Years later Alva had been promoted to serve as the Spanish ambassador to the Netherlands. When Wellesley was named commander of the Anglo Allied army ordered to prevent Napoleon‘s invasion of the Low Countries, his old aide rode to join him. Alva didn‘t need to be on the field at Waterloo, but he chose to be and once again was of great service to his old commander. 

Writers of historical fiction are allowed certain small liberties with historical facts. Bernard Cornwell has therefore decided that it was possible that more than one person could have been present at both battles. If that is plausible then it is equally plausible that his literary hero Richard Sharpe could have been present at both places. 

It is 1805 and Ensign Sharpe is on his way home to England. His service in India has come to an end. He is joining a new regiment The 95th Rifles, and although he doesn‘t know it yet this act will forever change his fortune. 

That is years in the future though and his immediate concern is getting home. The bureaucracy of the time has insured he must find his own way there. Sharpe has therefore booked passage on a homeward bound East Indiaman, the Calliope. 

On this voyage he will discover among his fellow travellers an old enemy. On the passenger list is the wily Anthony Pohlmann late Warlord General of the Mahattras, now fleeing India incognito. Sharpe chooses to keep his identity a secret out of respect for his old foe. 

There are new enemies aboard as well, Lord William Hale and his dangerous social climbing clerk Malachi Braithwaite. Even the Captain of the Calliope, Captain Peculiar Cromwell is a potential threat. If this is not enough their ship is being hunted by the French raider Revenant, commanded by the very capable Captain Louis Montmorin. 

Sharpe is not alone though. He has new friends and allies, most notably Major Arthur Dalton a fellow passenger and admirer of Sharpe‘s prowess on the battlefield. There is also Captain Joel Chase of the Royal Navy warship Pucelle. 

Chase owes Sharpe a debt of honour and it is one he is more than willing to pay. Finally there is of course a lady to woo during the passage. The charming Lady Grace, wife of Lord Hale. 

Sharpe‘s Trafalgar is bit of a departure from the rest of the series. Aside from a brief prologue, it is set entirely at sea. Sharpe has been on ships before, in "Sharpe‘s Siege," and "Sharpe‘s Devil." He‘s even fought a battle at sea in the later. They are nothing like this one though. 

First he must take part in a battle between the Calliope and the Revenant that will see him become a French prisoner. Next a personal duel to preserve the honour of Lady Grace. Then an attempt at sabotaging the ship so the British can recapture it. 

A second boarding of the ship to return it to British hands follows. Finally there is a daring chase aboard the Pucelle to catch Pohlmann and a French Agent travelling with him on the Revenant. This culminates with both ships joining their respective fleets off of Cape Trafalgar. 
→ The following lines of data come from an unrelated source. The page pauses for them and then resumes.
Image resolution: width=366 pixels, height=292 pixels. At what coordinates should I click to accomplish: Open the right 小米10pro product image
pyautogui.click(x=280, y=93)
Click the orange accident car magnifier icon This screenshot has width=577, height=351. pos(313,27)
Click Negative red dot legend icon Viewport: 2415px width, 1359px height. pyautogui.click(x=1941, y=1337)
On the eve of the battle Sharpe, now pressed into service with the Royal Marine contingent on the Pucelle will meet Nelson. Later he will find himself in the thick of the battle. Proving to all around that on land or sea, Sharpe is a warrior born. 
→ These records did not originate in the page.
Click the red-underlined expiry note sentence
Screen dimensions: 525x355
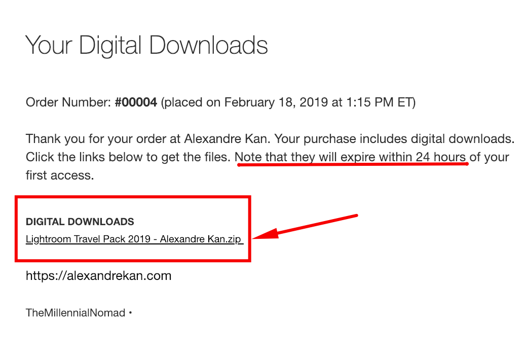tap(350, 157)
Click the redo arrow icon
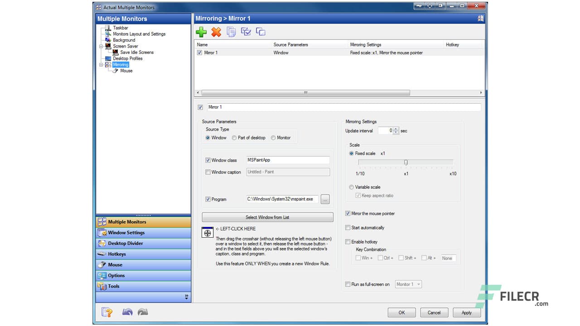 coord(142,312)
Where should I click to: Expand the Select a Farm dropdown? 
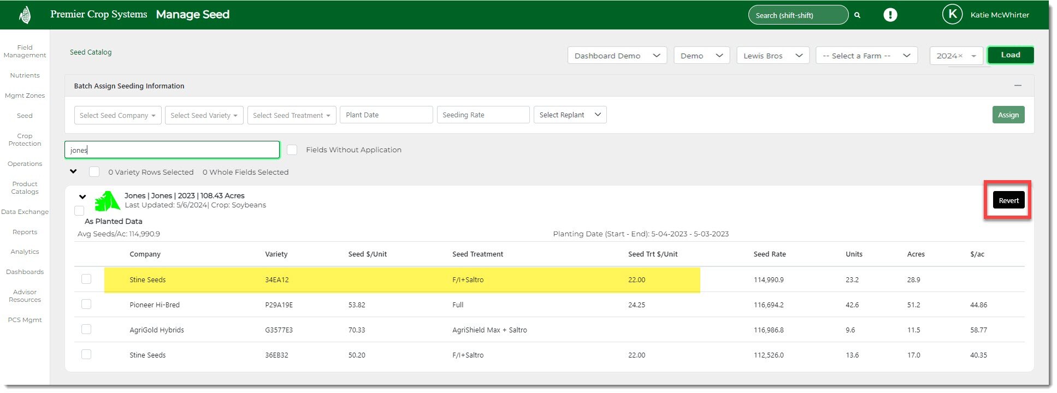(866, 56)
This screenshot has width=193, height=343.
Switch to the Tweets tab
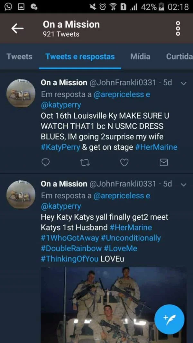tap(20, 57)
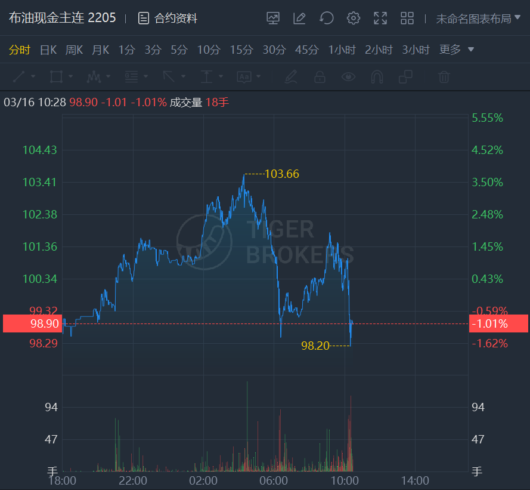Image resolution: width=530 pixels, height=490 pixels.
Task: Select the rectangle shape drawing tool
Action: [57, 76]
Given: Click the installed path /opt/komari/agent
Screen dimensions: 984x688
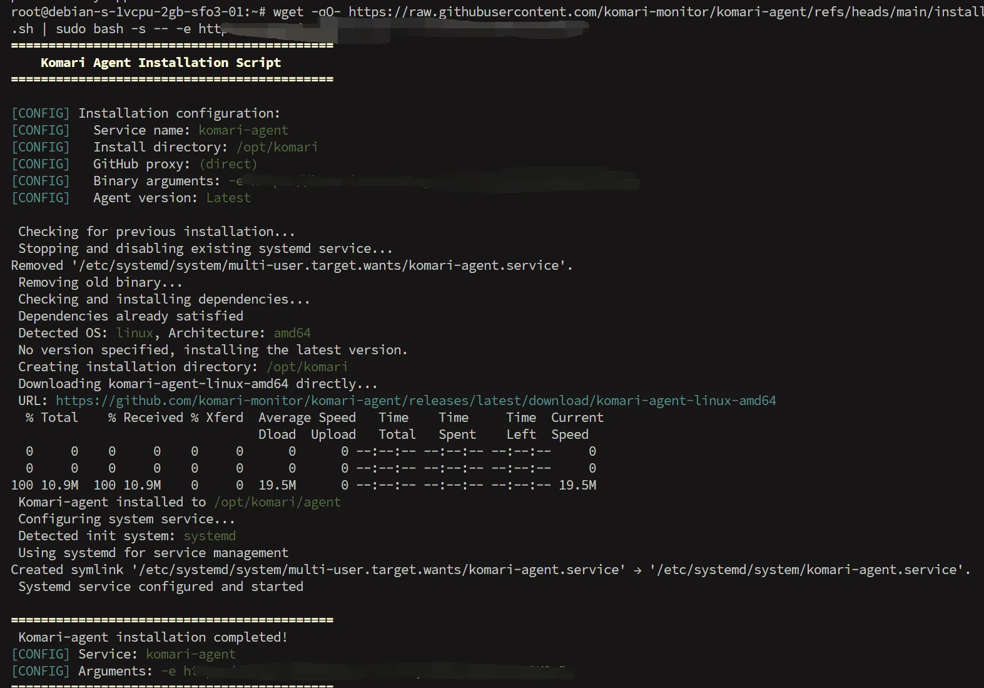Looking at the screenshot, I should coord(277,502).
Cornwall has again done extensive research for this novel. Every aspect of life aboard a nineteenth century sailing vessel is covered. There are the social distinctions aboard ship and the techniques used in both sailing and later fighting such a vessel. 

Again he easily mingles real life characters with his own fictitious creations in a seamless manner. The Sharpe series has been compared favourably with both Hornblower and the Patrick Aubrey series. A sort of an Army equivalent. 

In this one Cornwell, and Sharpe, move into the competition’s field so to speak. They do it well, which should come as no surprise to fans of the series. Sharpe as always saves the day, and gets the girl, which, as it should be. At the end he‘ll lose her, because there is always another battle over the hill and far away.


----------